Michael squeezed Ake’s hand in warning when he would have pressed further. Ake glowered back. Didn’t any of them realize what sort of pressure he was under to find out what had happened? Practically everyone on Capitol Hill, not to mention in Jeff City, was crawling up his ass, demanding answers. And the only thing he had was this charred lump of rust-tinted coal. He kept his mouth shut, but gave Michael a look that told him he was going to need a very big glass of Pinot Noir tonight—not to mention something spectacular to eat—as soon as they got home.
“Definitely Coleoptera, maybe family Meloidae…but any more, I can’t tell from this specimen. Not very much to work with. But it’s not native to this area,” Svirishna said, moving the crumbling black pieces around in a large flat-bottomed glass dish. He peered, poked, hummed, and even used a small pair of forceps with needlelike tips to conduct minor surgery while Ake waited impatiently, his grimace telling Michael this was a waste of time.
Then, with sudden, excited movements, Svirishna took a small flake of black and put it in a smaller dish, then shoved it under a nearby microscope. Peering through the lenses, he shifted the dish around, used the forceps to move it, tipped it over, moved the fiberoptic light wand, and then popped his head up. “Copper. On the wing,” he said, faint red rings around his eyes. “Copper is very conductive of electricity,” he mused. “Hmm.”
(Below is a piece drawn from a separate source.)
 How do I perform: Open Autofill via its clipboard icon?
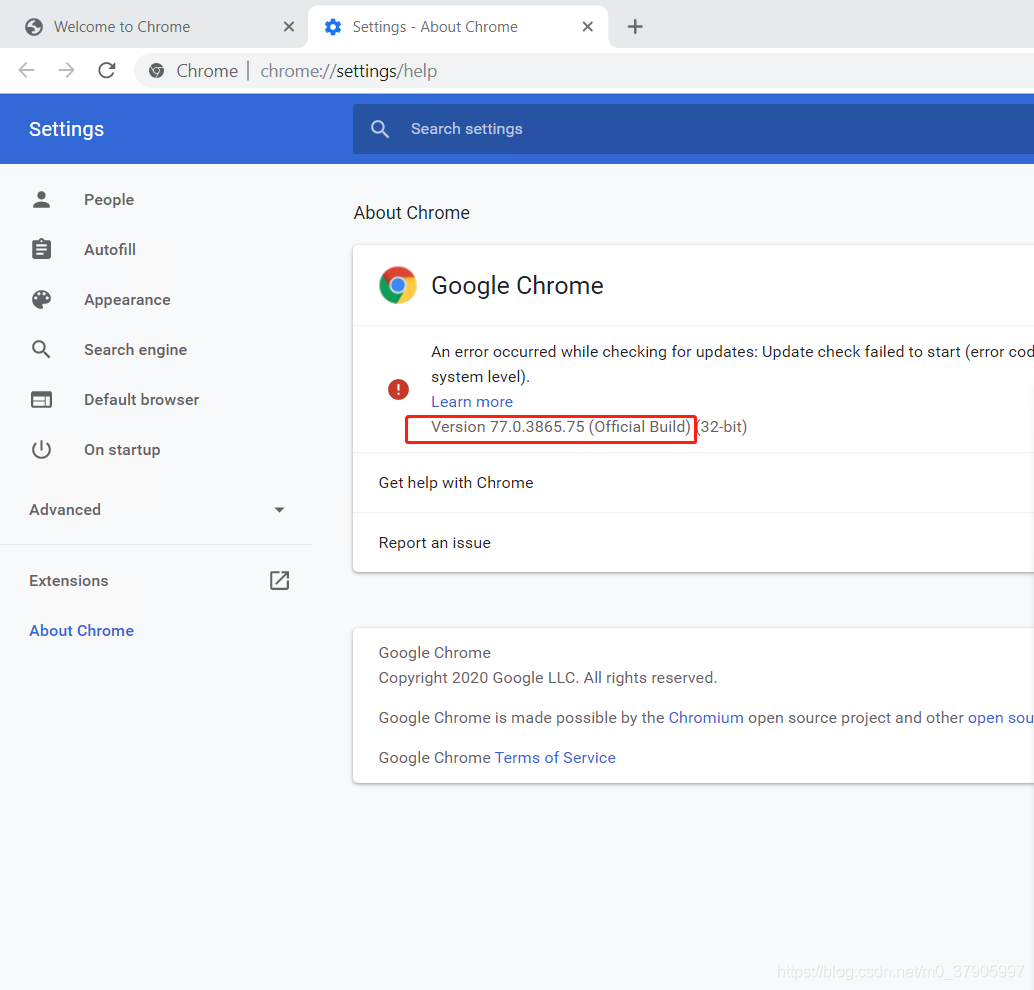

“Erm…yes,” Ake replied. “It does have a coppery look to it. Are you suggesting that copper was transferred to the bug—”
“Insect,” Michael murmured.
“Insect,” Ake said from between clenched teeth. “You think copper got on the insect when it flew into the wires? No chance of that.”
“Well, there seems to be a residue of copper on the insect itself. If not from the wires, then I don’t know from where. I’m not a metallurgist, but that’
s what it looks like to me.”
“Isn’t it possible if the insects had some of that metal on them, they might have caused a surge of electrical power when they flew into the wires?” Michael said. He looked at Ake from behind round glasses, his eyes owlishly hopeful.
“No way,” Ake replied, more sharply than he probably should have. “It’s not possible that scant amount of copper dust would cause a power surge of that magnitude. And besides, what would cause a swarm of bugs—insects—to collect like that and fly in an organized swarm into a bunch of wires?” He was shaking his head even as he stared down at the burned-out mess. Yet…the same uncomfortable feeling he’d had when Nabbins first brought him the bugs was back, churning his stomach. It really wasn’t possible.
Was it?
“If you could find me another specimen,” Svirishna said from behind the microscope lens. “Preferably one that wasn’t burned to a crisp.”
“I’ll get my guys on it right away,” Ake said, trying and failing to keep the sarcasm from his voice.
Michael glared at him and lifted his chin in a manner that indicated Ake might have lost the chance for that spectacular dinner he needed.
At least he’d get the glass of Pinot. He could open the bottle himself.
“Even if you can just find more parts,” said the entomologist, seeming not to have noticed Ake’s irritation. “We can use them to identify the insect. It’s obvious they aren’t native.” He pulled back suddenly from the microscope, as if he’d just had an idea. “I have a friend who might be interested in looking at this. Eli Sanchez. This is right up his alley—he’s one of the best coleopterists in the world. Just won an ESA award, in fact, for his work on atypical insect metamorphosis.”